Review: Bad//Dreems @ Live, Loud & Local at The Bridgeway Hotel (Adelaide)

Bad//Dreems
Senior Writer
James is trained in classical/operatic voice and cabaret, but enjoys and writes about everything, from pro-wrestling to modern dance.

Before COVID, before the Adelaide Entertainment Centre, before grunge, the place for live music in Adelaide was the expansive Bridgeway Hotel concert room hidden at the back of the sprawling establishment, situated just north of Grand Junction Road.

In the '80s, the room hosted Aussie pub rock royalty including AC/DC, Midnight Oil, and Cold Chisel, with the latter rising from the neighbouring suburb of Elizabeth.

On a muggy Friday night (19 February), with the support of Coopers Brewery and Live Nation, the Bridgeway burst back into contemporary music relevance, with Adelaide's pub-rock revivalists Bad//Dreems and Mount Gambier pop-punks Chelsea Manor blasting the cover-band posters from the walls of the venue with their blistering sets respectively.

Provided records
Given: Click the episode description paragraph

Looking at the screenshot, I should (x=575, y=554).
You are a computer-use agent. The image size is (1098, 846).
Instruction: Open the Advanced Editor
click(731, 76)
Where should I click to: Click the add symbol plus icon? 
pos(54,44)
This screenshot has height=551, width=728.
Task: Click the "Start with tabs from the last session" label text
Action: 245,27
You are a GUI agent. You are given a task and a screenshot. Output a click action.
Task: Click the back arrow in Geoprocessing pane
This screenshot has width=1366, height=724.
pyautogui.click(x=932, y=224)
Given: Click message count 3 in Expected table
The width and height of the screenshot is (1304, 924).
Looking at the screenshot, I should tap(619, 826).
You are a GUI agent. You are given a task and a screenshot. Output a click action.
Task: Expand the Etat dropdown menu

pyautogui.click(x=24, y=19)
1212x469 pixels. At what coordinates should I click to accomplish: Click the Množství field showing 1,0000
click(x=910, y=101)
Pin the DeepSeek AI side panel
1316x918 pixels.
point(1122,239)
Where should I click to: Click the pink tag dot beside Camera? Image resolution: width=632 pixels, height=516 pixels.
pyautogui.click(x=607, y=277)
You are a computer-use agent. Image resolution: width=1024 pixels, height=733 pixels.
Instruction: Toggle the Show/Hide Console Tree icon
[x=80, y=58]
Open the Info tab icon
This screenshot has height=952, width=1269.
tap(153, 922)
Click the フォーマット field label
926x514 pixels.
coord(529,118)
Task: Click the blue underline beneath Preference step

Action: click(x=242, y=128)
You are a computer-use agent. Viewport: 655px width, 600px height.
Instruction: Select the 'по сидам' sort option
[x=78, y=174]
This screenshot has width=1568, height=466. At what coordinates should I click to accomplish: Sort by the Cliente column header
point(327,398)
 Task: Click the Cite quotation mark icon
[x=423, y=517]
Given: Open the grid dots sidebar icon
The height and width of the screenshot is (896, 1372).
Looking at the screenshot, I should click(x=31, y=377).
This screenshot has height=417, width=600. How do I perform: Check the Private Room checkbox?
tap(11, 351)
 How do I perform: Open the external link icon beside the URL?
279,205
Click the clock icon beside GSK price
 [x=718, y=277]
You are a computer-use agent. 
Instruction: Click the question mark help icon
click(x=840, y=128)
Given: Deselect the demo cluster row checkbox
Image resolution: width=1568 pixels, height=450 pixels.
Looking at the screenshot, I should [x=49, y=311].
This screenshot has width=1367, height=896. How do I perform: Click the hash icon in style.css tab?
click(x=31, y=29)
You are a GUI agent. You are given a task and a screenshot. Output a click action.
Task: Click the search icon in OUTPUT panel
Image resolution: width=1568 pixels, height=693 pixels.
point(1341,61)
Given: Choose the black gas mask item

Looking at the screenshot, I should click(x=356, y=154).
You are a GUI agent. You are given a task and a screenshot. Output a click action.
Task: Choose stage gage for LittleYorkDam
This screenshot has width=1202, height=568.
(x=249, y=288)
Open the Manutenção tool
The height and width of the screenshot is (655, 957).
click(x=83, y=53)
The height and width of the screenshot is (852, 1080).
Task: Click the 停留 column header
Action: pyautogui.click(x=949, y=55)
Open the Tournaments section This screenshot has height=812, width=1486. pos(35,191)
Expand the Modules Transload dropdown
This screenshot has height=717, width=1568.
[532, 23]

Prompt A
Answer these questions from the review of the Bad//Dreems show at the Bridgeway Hotel:
(i) In what kinds of performance is the writer, James, trained?
(ii) Which Aussie pub rock acts did the Bridgeway's concert room host in the '80s?
(iii) Which two companies supported the show on Friday, 19 February?
Prompt B
Extend the review of the Bad//Dreems show at the Bridgeway Hotel from the point where it stops.
The entries are separate material from the review of the Bad//Dreems show at the Bridgeway Hotel.

Written response A
(i) Classical/operatic voice and cabaret.
(ii) AC/DC, Midnight Oil, and Cold Chisel.
(iii) Coopers Brewery and Live Nation.

Written response B
October 2019, when Bad//Dreem's 'Doomsday Ballet' third studio album dropped, seems like a lifetime ago now, a distant remnant from the old world.

The band, which dipped its toe into a stylistic shift towards The Go-Betweens-reminiscent Australiana on the album, had a brief five-month touring window before the world fell apart. We've all been dancing the doomsday ballet ever since; metaphorically, of course.

"No dancing!" warned frontman Ben Marwe to the 600 Coopers-fuelled punters. "Don't make me come down there, I've just hit 100 kegs [kgs]!" he said, before muttering under his breath "I've never punched anyone in my life."

You wouldn't know it from the way he dodged and weaved like a punch-drunk brawler as he spat out the lyrics to triple j hits 'Piss Christ' and 'Double Dreaming' from 'Doomsday Ballet' in a thick Strine accent.

His warnings fell on deaf ears, though; it was mob rule as a year of pent-up frustration exploded at the front of the stage; there was technically no dancing – they're not really that kind of band – but plenty of fervent finger pointing, lyric shouting and more.

2020 single 'Desert Television' and 'Doomsday Ballet''s 'Low Life' were newly-minted fan favourites, as was acoustic, guitar-driven 'Sonny'.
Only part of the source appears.